---------- INFORMATION GIVEN ----------

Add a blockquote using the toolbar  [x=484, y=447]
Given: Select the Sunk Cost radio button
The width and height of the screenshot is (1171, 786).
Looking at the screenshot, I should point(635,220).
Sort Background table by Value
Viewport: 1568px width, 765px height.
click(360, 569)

----------

Copy out the listing word for word, starting at the line that contains "Given: Select the Sunk Cost radio button" and continuing through the end of the listing.

Given: Select the Sunk Cost radio button
The width and height of the screenshot is (1171, 786).
Looking at the screenshot, I should point(635,220).
Sort Background table by Value
Viewport: 1568px width, 765px height.
click(360, 569)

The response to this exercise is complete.